Schering-Plough shares dropped more than 25 percent Monday, while Merck shares fell more than 15 percent, as analysts cut their sales forecasts for the companies shared drugs, Vytorin and Zetia.
The value of Vytorin and Zetia, which generate about $5 billion in combined annual sales, has been questioned since the results of a controversial study were released in January.
A panel at the American College of Cardiology meeting on Sunday recommended that doctors first put patients on a high dose of a statin— an older cholesterol treatment — and then try other drugs before using Vytorin or Zetia.
At least two brokerages — Goldman Sachs and Lehman Brothers — downgraded their ratings on shares of Schering-Plough, while others cut their earnings forecasts for the companies on expected lower use of the products, which are sold by the companies in a joint venture.
Goldman Sachs analyst James Kelly downgraded Schering-Plough shares to "neutral" from "buy," citing uncertainty around the cholesterol franchise, which is more important to Schering than Merck.

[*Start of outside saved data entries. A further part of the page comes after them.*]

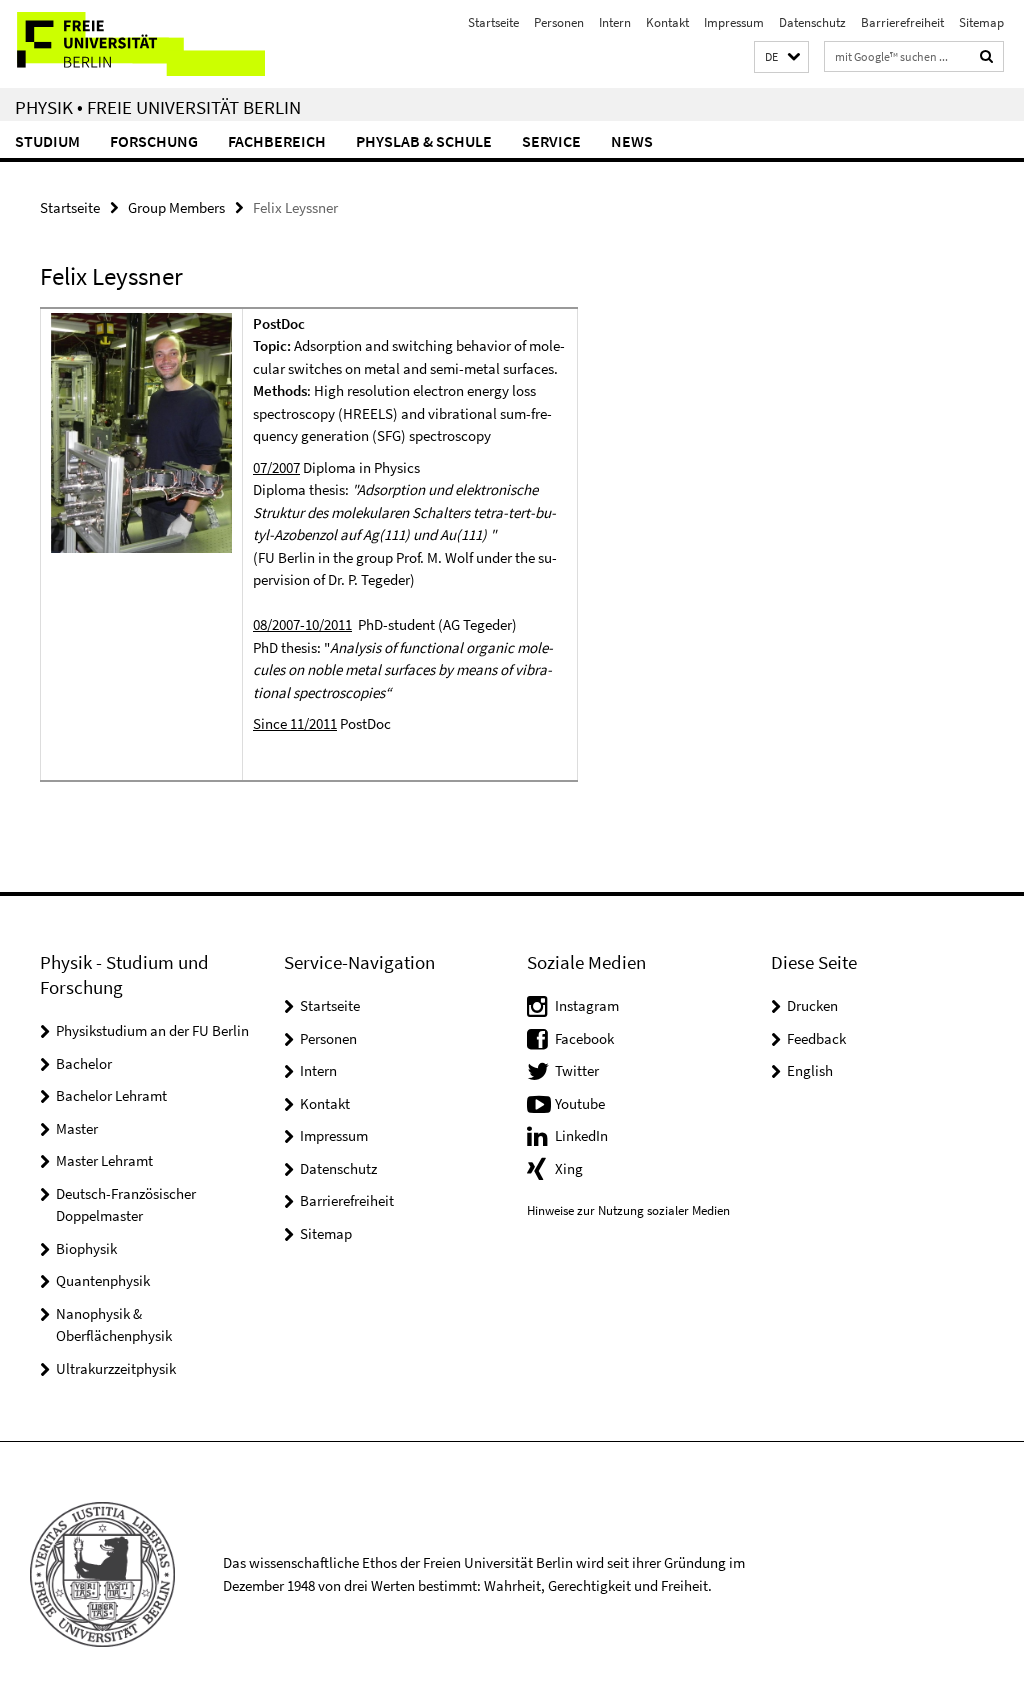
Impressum (734, 22)
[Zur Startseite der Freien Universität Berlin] (132, 44)
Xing (569, 1168)
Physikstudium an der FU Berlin (152, 1030)
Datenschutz (812, 22)
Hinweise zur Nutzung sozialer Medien (628, 1210)
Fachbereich (277, 141)
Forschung (154, 141)
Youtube (580, 1103)
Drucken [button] (812, 1005)
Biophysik (86, 1248)
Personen (559, 22)
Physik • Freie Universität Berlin (158, 107)
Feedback (816, 1038)
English (810, 1070)
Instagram (587, 1005)
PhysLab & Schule (424, 141)
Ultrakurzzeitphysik (116, 1368)
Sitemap (981, 22)
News (632, 141)
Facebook (584, 1038)
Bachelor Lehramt (111, 1095)
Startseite (493, 22)
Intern (615, 22)
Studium (47, 141)
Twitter (577, 1070)
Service (551, 141)
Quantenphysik (103, 1280)
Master (77, 1128)
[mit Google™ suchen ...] (987, 56)
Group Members (176, 207)
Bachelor (84, 1063)
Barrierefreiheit (902, 22)
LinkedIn (581, 1135)
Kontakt (667, 22)
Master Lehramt (104, 1160)
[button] (781, 57)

Kelly previously said Schering's U.S. cholesterol business would fall 20 percent this year and recover in 2010. But, he said in a research note, "we are now moving to a more prolonged fall," with U.S. cholesterol drug sales down 24 percent in 2008, 20 percent in 2009 and 10 percent in 2010.
Credit Suisse analyst Catherine Arnold characterized the panel discussion as "ezetimibe-bashing," referring to the generic name for Zetia. Vytorin combines Zetia with Zocor, Merck's older statin.
"A Vytorin/Zetia recovery will take more patience," Arnold wrote in a research note.
Adding to the negative sentiment was positive news from rival AstraZeneca , which announced Monday that it was stopping a clinical trial of its blockbuster chloesterol figher Crestorbecause of the clear benefits of the medicine compared to a placebo.
Through Friday's trading, Schering shares had fallen nearly 30 percent since the results of the study were released, while Merck shares had dropped about 27 percent. The American Stock Exchange Pharmaceutical index, a barometer of mostly large drug stocks, is off 16 percent over that time.
Study: Cordaptive Beats Out Niaspan
Separately, researchers said Monday that Merck's Cordaptive pill to raise "good" HDL cholesterol caused less facial flushing in a study than Abbott Laboratories' Niaspan treatment, but with certain increased side effects.
Merck's experimental drug contains an extended-release form of the vitamin niacin to raise levels of HDL.
It also contains a chemical called laropiprant to stop flushing, a dilation of blood vessels that causes redness and an unpleasant burning sensation on the neck and face.
Flushing is a common side effect of niacin-based drugs, and the biggest reason many patients stop taking current products, including Niaspan.
Results from the late-stage study of Cordaptive suggest the problem was largely averted and could boost interest in HDL-raising therapy, Merck said.
Although overall other side effects were similar among patients taking Cordaptive and Niaspan, those taking the Merck drug had elevations in liver enzymes — a potential sign of toxicity — and diabetics had to adjust their medicines due to an impact on their blood sugar.
Dr. Michael Koren, a Jacksonville, Fla., cardiologist who led the study, said none of the side effects was worrisome, although patients were taken out of the study if they developed elevated liver enzymes.